* [EXERCISE MATERIALS]:
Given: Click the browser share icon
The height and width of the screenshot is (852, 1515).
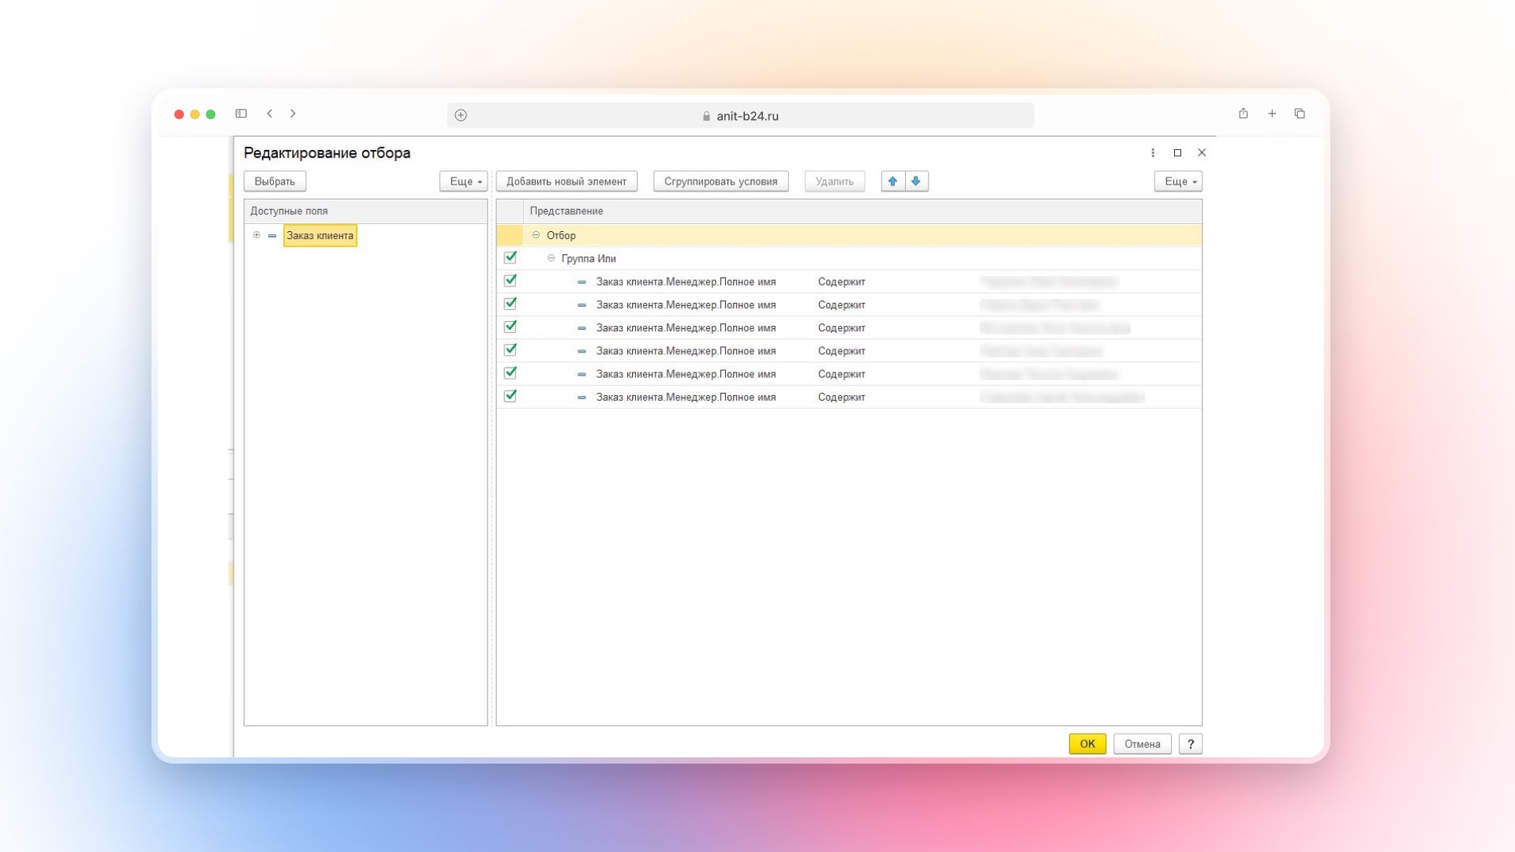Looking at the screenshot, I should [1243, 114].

---

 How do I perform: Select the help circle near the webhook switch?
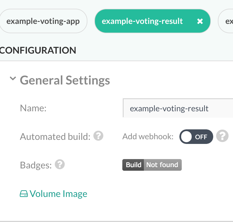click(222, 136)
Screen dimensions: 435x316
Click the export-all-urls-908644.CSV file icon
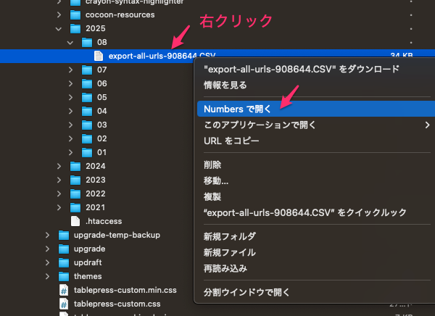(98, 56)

* [PROBLEM DETAILS]: Please rewrite the records starting at the line that contains "Given: Click the browser share icon" and ending at the line that contains "Looking at the", swapping "share icon" for "bookmark icon" and changing nothing else. Leave the pictures out of your answer.

* [RESULT FOR THIS EXERCISE]:
Given: Click the browser bookmark icon
The height and width of the screenshot is (852, 1515).
Looking at the screenshot, I should [1243, 114].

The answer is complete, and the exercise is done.